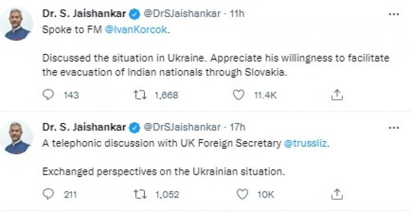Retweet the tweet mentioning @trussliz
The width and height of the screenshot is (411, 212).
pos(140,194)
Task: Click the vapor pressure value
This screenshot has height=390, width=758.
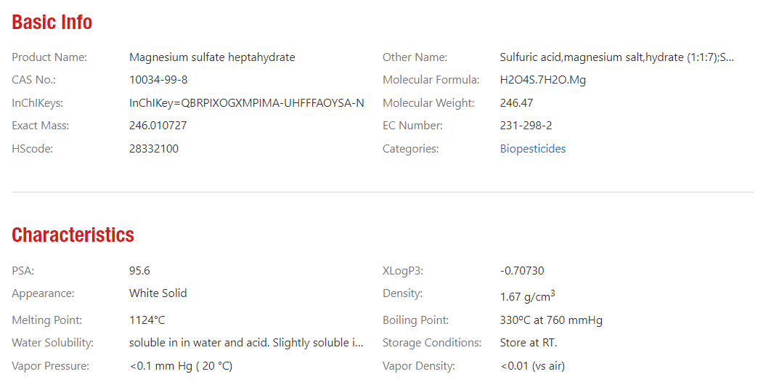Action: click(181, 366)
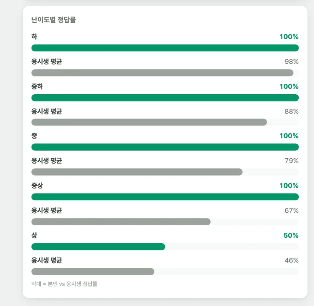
────────────────
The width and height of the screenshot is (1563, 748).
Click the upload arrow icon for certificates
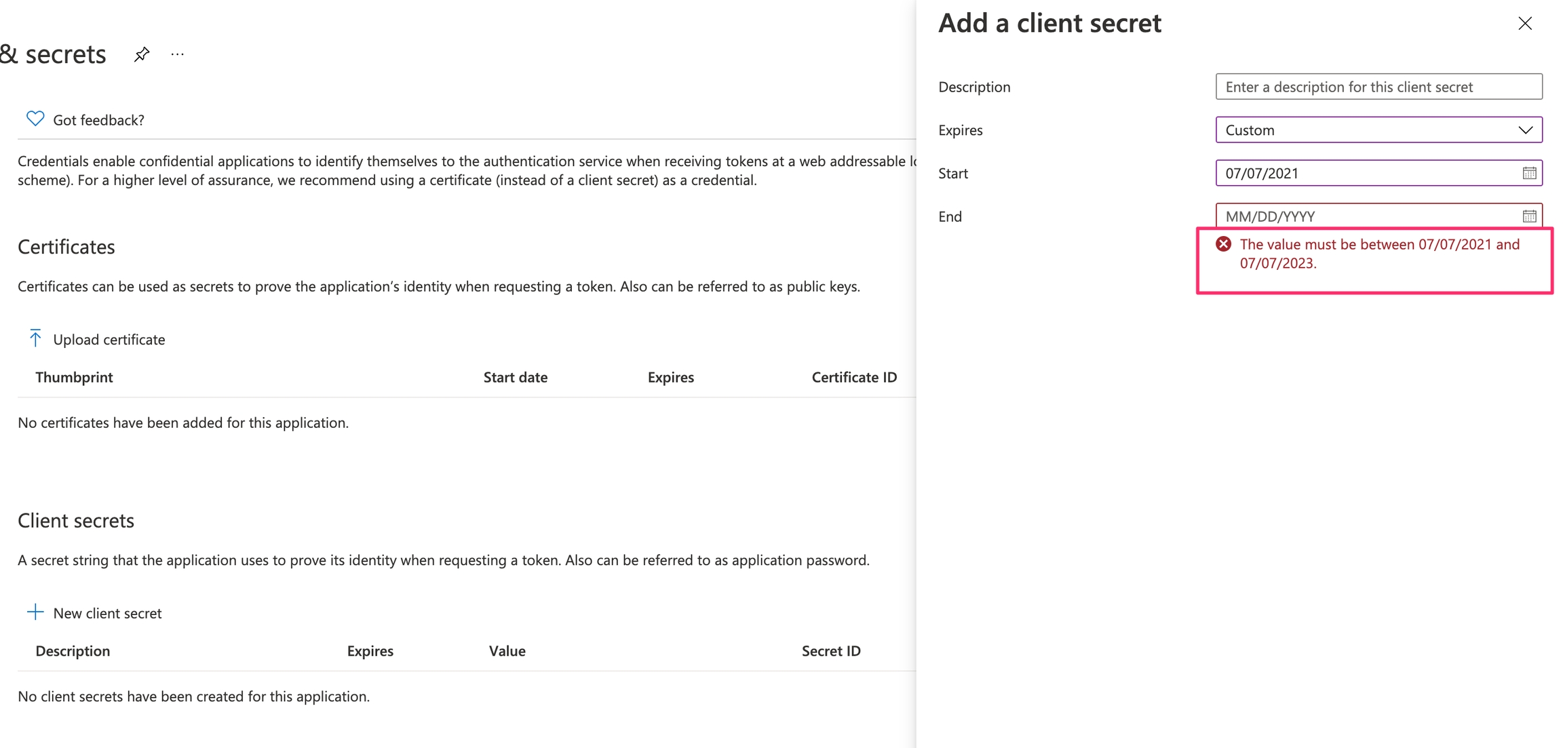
────────────────
WHAT IS BEING ASKED:
Please copy, exactly and with nothing else, the lines above beginning at the line that has "The width and height of the screenshot is (1563, 748)." and ending with the line that has "Click the upload arrow icon for certificates".

RESULT BELOW:
The width and height of the screenshot is (1563, 748).
Click the upload arrow icon for certificates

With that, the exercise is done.